Wednesday, June 10, 2015

African wetlands and their seasonal use by wild and domestic herbivores

By R. W. S. Fynn ,  M. Murray-Hudson , M. Dhliwayo & P. Scholte

African savannas support a large diversity and abundance of wild and domestic herbivores (Smithers 1983; Coppock et al. 1986; Scholte et al. 2007;Homewood 2008; Fynn and Bonyongo 2011). African savannas are characterized by patchy rainfall, frequent droughts and extended dry seasons culminating in a stressful hot late dry season (Ellis and Swift 1988;Fynn et al. 2014) with grasses drying out and protein and energy concentrations falling well below maintenance levels (Ellis and Swift 1988; Owen-Smith 2008; Hopcraft et al. 2010). The ability of herbivore populations to adapt to this spatial and temporal variability in the quantity and quality of forage depends upon their ability to move spatially and access green areas associated with patchy rainfall events (Fryxell et al. 2005), as well as migrate between optimal wet- and dry-season habitats, which determines their population productivity and stability (Scoones 1995; Illius and O’Connor 2000; Owen- Smith 2002, 2004; Fynn 2012). 
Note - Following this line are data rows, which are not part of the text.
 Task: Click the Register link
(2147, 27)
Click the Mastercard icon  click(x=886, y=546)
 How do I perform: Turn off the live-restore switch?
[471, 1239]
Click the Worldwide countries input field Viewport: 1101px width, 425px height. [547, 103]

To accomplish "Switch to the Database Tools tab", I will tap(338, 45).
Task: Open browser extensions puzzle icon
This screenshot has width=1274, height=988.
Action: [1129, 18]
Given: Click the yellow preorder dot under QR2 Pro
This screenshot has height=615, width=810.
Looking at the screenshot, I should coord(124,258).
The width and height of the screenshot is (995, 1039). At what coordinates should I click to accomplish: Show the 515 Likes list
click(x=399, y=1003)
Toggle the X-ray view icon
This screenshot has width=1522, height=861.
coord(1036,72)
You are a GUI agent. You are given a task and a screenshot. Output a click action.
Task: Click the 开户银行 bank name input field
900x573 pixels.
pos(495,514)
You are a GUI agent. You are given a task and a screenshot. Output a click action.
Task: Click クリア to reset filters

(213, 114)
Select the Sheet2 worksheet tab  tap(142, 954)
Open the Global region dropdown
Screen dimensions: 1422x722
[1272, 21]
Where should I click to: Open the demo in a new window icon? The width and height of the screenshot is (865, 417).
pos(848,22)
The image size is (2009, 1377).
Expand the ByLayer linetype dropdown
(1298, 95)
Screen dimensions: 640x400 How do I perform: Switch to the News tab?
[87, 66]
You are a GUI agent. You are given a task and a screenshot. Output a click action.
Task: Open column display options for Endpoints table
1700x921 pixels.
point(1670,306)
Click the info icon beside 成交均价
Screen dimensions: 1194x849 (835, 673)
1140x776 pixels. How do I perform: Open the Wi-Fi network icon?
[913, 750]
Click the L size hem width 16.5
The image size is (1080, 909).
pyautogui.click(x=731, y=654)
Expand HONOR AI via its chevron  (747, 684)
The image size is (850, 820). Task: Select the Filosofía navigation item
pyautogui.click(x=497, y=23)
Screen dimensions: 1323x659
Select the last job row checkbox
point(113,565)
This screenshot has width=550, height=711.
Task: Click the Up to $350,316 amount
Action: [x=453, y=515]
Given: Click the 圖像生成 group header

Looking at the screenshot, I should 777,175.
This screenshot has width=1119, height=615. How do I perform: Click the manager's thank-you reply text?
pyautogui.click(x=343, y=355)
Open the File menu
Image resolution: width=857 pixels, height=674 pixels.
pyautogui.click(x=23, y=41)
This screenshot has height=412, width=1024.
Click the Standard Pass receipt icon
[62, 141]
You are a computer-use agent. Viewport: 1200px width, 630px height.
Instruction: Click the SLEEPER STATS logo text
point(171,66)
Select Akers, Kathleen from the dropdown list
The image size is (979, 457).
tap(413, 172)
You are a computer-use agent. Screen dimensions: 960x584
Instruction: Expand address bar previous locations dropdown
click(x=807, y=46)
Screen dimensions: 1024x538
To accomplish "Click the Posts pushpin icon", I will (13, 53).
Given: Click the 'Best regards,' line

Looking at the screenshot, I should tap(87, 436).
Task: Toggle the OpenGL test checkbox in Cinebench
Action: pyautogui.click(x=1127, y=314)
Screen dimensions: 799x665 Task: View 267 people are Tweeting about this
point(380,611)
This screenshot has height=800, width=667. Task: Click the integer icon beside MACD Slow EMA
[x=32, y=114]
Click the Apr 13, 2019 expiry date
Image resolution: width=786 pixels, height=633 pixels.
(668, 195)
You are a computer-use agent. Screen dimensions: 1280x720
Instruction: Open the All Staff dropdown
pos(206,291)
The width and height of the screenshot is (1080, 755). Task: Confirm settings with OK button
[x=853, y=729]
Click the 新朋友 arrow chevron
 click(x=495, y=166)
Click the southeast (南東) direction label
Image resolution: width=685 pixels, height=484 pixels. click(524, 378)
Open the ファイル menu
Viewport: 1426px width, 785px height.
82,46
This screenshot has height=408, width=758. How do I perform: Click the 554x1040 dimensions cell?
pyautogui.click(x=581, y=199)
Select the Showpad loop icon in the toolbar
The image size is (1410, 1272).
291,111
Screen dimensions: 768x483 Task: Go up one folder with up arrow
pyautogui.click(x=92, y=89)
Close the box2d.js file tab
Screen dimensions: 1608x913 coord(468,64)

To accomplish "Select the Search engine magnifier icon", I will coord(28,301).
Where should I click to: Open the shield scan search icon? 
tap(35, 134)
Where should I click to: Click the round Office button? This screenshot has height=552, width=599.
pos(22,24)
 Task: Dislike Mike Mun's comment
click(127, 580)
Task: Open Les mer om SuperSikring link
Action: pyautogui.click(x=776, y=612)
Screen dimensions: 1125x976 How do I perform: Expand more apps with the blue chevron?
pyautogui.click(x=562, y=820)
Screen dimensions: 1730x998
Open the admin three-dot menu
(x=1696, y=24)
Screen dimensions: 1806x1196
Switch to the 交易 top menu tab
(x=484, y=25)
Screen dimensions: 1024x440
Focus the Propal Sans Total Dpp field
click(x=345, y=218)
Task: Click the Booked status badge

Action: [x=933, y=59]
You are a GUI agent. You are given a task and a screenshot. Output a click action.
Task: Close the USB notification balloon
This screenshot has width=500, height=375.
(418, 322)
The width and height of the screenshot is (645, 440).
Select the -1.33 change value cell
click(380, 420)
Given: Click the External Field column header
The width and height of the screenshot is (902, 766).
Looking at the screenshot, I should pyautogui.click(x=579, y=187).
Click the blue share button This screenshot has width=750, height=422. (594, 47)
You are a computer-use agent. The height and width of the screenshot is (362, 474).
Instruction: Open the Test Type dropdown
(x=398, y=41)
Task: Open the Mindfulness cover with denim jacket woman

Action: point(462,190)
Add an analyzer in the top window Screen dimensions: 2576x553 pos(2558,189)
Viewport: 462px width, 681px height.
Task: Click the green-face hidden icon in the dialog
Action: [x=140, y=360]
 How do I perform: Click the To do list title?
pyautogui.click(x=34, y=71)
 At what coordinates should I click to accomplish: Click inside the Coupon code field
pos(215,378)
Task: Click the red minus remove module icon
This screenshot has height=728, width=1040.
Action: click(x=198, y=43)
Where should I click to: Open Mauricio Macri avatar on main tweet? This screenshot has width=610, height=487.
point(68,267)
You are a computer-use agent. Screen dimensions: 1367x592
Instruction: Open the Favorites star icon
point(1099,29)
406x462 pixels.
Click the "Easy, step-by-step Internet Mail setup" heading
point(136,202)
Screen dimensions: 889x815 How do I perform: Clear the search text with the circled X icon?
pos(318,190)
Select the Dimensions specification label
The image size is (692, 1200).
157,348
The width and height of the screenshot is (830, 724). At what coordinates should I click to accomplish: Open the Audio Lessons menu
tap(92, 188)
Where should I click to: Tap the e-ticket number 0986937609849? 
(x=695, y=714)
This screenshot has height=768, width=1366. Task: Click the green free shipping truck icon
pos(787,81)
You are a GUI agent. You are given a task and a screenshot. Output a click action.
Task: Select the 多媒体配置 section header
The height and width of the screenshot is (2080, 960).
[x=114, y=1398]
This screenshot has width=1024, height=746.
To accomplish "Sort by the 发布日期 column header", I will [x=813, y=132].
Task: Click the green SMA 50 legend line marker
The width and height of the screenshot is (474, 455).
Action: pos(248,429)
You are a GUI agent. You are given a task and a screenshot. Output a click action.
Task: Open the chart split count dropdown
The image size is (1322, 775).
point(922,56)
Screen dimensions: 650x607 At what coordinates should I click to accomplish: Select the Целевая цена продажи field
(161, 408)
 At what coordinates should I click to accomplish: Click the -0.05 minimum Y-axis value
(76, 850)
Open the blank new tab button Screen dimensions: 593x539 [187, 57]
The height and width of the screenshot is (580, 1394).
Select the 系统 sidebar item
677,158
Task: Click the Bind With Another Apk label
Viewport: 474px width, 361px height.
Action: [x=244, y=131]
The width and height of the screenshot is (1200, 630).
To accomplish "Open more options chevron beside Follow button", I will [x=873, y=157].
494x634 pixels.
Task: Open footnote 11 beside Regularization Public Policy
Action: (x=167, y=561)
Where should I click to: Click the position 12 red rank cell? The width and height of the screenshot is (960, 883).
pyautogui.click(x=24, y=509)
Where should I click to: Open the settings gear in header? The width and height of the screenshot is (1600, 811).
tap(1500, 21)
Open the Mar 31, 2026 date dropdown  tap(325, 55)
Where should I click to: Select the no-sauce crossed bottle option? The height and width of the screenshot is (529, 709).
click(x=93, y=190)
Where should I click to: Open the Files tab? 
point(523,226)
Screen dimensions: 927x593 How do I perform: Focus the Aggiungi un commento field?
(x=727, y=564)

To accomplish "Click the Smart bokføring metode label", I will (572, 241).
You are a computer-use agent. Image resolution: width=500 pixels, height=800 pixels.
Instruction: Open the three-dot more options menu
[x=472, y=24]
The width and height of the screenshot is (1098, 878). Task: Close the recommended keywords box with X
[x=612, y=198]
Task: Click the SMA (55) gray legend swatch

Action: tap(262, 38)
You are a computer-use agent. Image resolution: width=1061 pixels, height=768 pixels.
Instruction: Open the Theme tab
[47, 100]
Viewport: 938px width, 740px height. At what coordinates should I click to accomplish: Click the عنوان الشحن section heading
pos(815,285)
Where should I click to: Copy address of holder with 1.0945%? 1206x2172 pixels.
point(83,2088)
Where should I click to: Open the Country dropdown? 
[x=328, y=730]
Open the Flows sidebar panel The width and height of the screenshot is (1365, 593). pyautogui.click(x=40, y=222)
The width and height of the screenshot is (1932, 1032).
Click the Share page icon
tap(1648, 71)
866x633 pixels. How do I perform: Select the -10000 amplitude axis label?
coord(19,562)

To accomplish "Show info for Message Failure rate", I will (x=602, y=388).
Functional heterogeneity of wet- and dry-season habitats in African savannas is distributed as a continuum of different plant communities on soil moisture-driven productivity gradients from low productivity but  high-quality habitats in moisture-limited regions to high productivity but low quality habitats in the wettest regions of the gradient (Maddock 1979; Hopcraft et al. 2010; Fynn and Bonyongo 2011; Fynn et al. 2014). Soil moisture gradients may vary in length from landscape-scale topo-edaphic graphic gradients (e.g. Bell 1970) to regional-scale rainfall gradients (Maddock 1979; Fynn and Bonyongo 2011) or regional-scale contrasts between drylands and extensive wetlands (e.g. Fryxell and Sinclair 1988; Howell et al. 1988; Scholte et al. 2007; Fynn et al. 2014). In contrast to temperate environments (North America and Europe) where plant growth and greenness is limited by temperature during the winter, plant growth and greenness in African savannas is generally limited by soil moisture over the dry season (Knapp et al. 2006). Grass growth and green leaf production over the dry season is not possible in dryland habitats but is characteristic of wetland habitats (floodplains, swamps and dambos), owing to their shallow water table (Vesey-FitzGerald 1960; Roberts 1988; Pamo 1998; Fynn et al. 2014). Thus productive wetland habitats can be critical sources of forage for herbivores over the dry season.